►

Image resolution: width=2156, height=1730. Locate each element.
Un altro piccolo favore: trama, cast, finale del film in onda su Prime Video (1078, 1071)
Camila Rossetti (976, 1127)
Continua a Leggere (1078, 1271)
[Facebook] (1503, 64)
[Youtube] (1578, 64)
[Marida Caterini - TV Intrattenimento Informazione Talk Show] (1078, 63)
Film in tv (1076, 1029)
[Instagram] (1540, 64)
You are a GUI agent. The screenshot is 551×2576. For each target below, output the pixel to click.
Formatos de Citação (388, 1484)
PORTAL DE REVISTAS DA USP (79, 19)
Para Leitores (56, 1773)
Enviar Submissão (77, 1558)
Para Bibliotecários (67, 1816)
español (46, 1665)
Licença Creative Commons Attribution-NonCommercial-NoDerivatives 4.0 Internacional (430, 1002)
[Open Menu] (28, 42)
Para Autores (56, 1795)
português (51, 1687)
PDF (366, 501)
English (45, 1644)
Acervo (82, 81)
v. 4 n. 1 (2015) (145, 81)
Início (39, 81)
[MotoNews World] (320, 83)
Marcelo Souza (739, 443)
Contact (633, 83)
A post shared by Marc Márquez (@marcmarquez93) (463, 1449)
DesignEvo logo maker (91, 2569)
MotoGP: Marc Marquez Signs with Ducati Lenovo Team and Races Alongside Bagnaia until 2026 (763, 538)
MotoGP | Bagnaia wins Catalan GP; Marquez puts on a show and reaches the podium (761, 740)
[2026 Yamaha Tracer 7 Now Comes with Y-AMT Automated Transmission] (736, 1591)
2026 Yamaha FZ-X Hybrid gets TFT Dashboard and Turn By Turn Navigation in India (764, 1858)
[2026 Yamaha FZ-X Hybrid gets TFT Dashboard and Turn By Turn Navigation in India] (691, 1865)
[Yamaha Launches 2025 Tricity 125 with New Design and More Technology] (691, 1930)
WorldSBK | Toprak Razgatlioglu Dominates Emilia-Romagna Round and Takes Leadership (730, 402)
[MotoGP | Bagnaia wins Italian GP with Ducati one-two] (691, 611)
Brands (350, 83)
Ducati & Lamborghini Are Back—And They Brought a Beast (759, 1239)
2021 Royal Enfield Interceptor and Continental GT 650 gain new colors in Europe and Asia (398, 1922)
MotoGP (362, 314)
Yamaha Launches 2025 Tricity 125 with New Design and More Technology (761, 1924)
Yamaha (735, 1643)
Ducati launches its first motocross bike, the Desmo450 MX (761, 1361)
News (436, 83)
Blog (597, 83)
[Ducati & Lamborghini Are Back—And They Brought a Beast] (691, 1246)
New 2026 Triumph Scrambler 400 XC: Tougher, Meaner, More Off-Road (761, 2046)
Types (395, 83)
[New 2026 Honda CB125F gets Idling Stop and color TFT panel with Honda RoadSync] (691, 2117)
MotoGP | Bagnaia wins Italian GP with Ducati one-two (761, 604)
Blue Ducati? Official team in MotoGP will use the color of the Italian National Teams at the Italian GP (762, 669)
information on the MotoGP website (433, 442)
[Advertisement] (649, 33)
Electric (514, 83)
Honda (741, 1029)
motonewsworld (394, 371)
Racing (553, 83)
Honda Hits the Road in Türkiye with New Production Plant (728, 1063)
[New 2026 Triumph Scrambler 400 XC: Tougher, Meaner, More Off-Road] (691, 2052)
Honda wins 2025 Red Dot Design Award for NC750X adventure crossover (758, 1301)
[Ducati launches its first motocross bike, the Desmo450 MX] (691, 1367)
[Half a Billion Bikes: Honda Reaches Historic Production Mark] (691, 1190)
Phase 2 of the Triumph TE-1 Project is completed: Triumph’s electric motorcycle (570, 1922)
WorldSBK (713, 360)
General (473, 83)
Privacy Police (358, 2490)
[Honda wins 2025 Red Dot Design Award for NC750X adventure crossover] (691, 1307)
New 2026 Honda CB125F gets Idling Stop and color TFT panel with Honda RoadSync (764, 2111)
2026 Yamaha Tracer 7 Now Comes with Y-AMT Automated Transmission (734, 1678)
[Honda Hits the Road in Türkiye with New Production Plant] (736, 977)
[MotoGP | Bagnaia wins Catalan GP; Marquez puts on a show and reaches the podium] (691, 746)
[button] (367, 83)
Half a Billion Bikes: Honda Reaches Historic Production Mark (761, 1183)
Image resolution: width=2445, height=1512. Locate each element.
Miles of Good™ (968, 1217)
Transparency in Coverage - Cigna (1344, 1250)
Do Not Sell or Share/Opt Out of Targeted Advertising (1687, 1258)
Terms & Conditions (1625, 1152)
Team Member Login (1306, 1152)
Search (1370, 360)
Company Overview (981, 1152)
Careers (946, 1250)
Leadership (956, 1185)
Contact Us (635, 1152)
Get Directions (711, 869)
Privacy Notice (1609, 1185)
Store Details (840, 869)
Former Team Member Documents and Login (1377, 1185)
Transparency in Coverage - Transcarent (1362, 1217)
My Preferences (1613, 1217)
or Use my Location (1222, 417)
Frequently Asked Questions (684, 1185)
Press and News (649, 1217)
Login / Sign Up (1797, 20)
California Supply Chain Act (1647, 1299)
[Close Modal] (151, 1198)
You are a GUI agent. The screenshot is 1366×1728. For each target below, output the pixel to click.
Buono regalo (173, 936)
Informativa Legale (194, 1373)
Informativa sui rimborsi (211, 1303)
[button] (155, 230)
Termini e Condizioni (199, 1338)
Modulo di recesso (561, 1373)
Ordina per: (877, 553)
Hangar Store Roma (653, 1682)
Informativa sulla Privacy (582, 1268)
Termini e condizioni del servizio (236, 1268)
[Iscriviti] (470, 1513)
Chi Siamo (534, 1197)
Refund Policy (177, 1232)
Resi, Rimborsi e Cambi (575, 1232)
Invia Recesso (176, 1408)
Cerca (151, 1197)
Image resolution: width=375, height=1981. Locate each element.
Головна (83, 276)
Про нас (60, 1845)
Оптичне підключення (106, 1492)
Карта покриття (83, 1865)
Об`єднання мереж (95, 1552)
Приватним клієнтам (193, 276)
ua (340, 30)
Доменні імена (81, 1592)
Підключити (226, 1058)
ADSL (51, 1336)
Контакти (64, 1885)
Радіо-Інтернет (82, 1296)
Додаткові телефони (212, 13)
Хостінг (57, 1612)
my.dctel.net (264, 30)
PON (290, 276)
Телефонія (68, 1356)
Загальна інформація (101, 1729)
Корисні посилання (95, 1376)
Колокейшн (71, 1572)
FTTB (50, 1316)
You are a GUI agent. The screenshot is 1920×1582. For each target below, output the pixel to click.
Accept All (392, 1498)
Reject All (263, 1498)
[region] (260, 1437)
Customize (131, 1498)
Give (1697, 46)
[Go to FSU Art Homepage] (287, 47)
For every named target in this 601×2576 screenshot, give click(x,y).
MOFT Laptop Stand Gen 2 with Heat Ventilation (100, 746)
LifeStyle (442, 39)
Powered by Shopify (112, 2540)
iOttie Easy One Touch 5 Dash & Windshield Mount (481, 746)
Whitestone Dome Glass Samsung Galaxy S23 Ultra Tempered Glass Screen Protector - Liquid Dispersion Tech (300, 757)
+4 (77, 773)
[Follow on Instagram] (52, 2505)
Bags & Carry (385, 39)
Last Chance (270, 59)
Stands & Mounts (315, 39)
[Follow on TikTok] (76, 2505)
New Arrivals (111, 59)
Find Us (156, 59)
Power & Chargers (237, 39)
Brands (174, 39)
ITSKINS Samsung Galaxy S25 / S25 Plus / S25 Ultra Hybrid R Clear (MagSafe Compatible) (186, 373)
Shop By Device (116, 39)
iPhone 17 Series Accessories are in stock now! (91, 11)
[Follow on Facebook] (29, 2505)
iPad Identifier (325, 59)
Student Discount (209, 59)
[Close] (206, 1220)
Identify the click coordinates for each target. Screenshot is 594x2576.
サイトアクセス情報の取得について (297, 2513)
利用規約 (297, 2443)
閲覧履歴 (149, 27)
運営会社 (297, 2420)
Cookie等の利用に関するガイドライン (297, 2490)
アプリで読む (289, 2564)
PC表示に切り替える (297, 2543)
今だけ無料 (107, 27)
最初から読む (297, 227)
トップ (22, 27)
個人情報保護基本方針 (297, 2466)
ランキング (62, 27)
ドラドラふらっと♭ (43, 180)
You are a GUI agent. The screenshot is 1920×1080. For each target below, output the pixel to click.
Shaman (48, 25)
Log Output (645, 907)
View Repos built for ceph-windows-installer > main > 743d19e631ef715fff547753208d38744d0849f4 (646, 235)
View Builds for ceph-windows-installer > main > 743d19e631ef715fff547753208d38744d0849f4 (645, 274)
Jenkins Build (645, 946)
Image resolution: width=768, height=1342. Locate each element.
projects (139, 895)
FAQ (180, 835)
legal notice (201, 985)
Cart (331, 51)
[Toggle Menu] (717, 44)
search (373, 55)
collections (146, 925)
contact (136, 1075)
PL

◄

Could you show every line of the material that includes the string "Stop"?

● **The answer**
[New 2026 Honda CB125F gets Idling Stop and color TFT panel with Honda RoadSync] (691, 2117)
New 2026 Honda CB125F gets Idling Stop and color TFT panel with Honda RoadSync (764, 2111)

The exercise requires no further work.